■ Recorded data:
----

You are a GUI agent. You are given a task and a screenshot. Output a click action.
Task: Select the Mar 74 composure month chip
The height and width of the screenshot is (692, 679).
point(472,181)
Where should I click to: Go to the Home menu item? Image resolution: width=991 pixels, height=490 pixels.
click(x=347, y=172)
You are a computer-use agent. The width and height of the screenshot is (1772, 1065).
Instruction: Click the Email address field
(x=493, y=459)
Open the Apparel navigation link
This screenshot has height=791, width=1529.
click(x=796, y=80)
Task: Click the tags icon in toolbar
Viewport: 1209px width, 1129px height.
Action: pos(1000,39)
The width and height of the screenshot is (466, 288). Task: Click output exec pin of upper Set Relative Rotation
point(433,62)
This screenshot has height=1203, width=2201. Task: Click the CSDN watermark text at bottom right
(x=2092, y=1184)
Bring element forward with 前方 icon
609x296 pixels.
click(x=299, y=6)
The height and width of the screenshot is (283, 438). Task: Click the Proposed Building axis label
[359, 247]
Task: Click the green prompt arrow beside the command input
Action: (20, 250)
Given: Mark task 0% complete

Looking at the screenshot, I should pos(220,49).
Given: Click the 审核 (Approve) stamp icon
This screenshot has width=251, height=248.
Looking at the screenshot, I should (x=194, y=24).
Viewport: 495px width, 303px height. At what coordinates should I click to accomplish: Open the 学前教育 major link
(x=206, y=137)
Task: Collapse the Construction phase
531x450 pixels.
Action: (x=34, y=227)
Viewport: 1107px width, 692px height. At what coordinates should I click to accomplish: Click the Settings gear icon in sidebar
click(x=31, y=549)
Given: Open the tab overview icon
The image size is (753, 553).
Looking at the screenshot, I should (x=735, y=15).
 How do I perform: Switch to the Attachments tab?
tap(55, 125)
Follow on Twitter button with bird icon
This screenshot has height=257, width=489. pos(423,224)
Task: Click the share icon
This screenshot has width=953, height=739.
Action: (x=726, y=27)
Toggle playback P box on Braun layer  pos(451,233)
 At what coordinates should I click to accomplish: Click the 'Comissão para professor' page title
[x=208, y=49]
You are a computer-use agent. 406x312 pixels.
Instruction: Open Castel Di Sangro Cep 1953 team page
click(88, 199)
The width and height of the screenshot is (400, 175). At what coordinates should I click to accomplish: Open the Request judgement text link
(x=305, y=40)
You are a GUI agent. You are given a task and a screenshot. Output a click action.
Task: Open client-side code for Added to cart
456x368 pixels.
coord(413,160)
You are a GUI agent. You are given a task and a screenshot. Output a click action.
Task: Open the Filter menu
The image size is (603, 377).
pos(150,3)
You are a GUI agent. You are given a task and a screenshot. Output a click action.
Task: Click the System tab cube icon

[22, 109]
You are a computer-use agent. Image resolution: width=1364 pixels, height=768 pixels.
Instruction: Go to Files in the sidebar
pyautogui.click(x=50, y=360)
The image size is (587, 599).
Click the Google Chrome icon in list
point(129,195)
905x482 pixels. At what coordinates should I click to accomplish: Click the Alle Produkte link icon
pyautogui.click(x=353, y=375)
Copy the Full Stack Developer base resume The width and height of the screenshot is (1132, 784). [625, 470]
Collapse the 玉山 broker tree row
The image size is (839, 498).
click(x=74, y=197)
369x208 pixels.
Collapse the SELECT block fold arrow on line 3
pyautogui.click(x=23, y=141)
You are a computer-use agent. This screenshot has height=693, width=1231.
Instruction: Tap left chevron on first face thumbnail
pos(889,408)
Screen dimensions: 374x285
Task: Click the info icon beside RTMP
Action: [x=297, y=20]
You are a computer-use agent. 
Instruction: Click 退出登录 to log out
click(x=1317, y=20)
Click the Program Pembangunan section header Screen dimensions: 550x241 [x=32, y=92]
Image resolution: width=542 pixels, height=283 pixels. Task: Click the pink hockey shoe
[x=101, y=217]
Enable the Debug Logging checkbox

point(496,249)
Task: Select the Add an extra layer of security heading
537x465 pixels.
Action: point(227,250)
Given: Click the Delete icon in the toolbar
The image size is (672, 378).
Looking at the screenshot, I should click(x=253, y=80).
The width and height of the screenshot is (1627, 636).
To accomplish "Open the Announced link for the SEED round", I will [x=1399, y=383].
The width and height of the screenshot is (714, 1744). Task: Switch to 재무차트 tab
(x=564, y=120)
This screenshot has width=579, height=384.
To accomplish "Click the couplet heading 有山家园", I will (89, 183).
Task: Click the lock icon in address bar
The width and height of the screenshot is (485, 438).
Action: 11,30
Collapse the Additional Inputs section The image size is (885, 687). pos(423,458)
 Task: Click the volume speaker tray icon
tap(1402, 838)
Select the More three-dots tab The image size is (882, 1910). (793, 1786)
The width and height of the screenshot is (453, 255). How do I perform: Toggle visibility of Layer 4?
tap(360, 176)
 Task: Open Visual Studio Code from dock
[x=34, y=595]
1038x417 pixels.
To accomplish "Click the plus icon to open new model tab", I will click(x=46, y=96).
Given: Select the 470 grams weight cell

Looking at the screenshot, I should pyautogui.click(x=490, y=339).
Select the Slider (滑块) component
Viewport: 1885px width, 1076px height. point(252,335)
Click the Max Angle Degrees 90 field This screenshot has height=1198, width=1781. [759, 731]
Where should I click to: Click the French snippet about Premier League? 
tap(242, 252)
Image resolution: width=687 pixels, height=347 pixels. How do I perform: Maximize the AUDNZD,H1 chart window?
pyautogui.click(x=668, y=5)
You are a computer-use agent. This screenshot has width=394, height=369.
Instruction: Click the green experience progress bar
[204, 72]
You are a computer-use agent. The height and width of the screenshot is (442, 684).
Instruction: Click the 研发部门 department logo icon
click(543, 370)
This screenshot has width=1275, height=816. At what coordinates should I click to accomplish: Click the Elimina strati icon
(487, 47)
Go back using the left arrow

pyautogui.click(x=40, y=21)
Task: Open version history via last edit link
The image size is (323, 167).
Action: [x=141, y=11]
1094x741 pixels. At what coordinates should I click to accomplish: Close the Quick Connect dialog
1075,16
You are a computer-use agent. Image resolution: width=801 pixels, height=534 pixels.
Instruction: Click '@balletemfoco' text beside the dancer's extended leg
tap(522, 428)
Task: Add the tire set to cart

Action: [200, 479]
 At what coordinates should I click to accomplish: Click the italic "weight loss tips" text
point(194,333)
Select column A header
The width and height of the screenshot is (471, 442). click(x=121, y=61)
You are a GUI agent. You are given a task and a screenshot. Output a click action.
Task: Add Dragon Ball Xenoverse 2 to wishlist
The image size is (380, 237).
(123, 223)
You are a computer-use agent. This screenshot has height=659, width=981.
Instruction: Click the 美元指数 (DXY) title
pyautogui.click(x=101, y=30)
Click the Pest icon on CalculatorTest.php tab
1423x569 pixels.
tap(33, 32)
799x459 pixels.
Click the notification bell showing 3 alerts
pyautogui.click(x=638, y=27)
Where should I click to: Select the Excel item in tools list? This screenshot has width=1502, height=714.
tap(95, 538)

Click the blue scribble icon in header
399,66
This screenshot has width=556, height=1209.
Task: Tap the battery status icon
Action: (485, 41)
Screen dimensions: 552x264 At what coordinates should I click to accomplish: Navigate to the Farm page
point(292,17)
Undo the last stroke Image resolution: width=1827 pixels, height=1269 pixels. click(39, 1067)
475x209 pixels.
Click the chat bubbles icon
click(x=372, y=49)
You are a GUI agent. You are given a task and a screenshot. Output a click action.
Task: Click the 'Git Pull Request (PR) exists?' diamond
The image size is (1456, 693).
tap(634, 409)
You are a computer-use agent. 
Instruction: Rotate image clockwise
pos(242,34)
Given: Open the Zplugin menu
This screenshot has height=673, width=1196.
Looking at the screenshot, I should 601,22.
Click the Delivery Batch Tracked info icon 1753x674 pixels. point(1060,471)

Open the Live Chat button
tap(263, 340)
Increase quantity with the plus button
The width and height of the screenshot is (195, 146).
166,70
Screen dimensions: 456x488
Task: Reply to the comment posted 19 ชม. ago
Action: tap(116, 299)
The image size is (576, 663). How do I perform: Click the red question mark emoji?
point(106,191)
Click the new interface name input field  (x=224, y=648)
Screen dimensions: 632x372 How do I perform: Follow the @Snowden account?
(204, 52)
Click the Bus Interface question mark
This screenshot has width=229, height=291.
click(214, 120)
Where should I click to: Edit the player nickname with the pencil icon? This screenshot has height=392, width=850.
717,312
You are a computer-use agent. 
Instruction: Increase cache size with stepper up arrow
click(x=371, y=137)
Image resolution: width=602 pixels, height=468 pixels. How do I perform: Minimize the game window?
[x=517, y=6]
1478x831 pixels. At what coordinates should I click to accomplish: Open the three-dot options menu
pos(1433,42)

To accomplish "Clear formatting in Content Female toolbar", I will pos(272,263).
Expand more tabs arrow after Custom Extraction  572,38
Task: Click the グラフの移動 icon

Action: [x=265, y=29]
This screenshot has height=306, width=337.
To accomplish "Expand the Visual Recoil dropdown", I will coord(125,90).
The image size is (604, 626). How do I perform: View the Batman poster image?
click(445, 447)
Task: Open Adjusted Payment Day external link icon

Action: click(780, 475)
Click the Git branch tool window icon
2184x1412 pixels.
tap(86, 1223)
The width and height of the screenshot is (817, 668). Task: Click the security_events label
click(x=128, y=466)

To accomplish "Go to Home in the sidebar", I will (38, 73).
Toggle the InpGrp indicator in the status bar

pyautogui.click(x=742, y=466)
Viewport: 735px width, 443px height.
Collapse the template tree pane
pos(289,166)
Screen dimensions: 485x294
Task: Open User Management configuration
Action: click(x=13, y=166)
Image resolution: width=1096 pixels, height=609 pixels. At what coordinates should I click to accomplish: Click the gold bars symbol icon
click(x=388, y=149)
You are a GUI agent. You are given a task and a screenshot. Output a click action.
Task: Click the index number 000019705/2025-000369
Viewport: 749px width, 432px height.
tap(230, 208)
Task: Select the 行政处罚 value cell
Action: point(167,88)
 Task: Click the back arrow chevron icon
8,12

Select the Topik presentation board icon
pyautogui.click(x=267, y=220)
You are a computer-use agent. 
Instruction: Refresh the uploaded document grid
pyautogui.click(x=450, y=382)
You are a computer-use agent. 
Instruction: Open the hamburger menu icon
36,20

----

■ TASK BRIEF:
Turn the material above, from the line containing "Open the Live Chat button" through the line containing "Expand more tabs", inclusive, into a Markdown table with the columns No. and Text. Give each nonblank line its own row, number the rows in order, and leave out blank lines.

■ FULL OUTPUT:
| No. | Text |
|---|---|
| 1 | Open the Live Chat button |
| 2 | tap(263, 340) |
| 3 | Increase quantity with the plus button |
| 4 | The width and height of the screenshot is (195, 146). |
| 5 | 166,70 |
| 6 | Screen dimensions: 456x488 |
| 7 | Task: Reply to the comment posted 19 ชม. ago |
| 8 | Action: tap(116, 299) |
| 9 | The image size is (576, 663). How do I perform: Click the red question mark emoji? |
| 10 | point(106,191) |
| 11 | Click the new interface name input field  (x=224, y=648) |
| 12 | Screen dimensions: 632x372 How do I perform: Follow the @Snowden account? |
| 13 | (204, 52) |
| 14 | Click the Bus Interface question mark |
| 15 | This screenshot has width=229, height=291. |
| 16 | click(214, 120) |
| 17 | Where should I click to: Edit the player nickname with the pencil icon? This screenshot has height=392, width=850. |
| 18 | 717,312 |
| 19 | You are a computer-use agent.  |
| 20 | Instruction: Increase cache size with stepper up arrow |
| 21 | click(x=371, y=137) |
| 22 | Image resolution: width=602 pixels, height=468 pixels. How do I perform: Minimize the game window? |
| 23 | [x=517, y=6] |
| 24 | 1478x831 pixels. At what coordinates should I click to accomplish: Open the three-dot options menu |
| 25 | pos(1433,42) |
| 26 | To accomplish "Clear formatting in Content Female toolbar", I will pos(272,263). |
| 27 | Expand more tabs arrow after Custom Extraction  572,38 |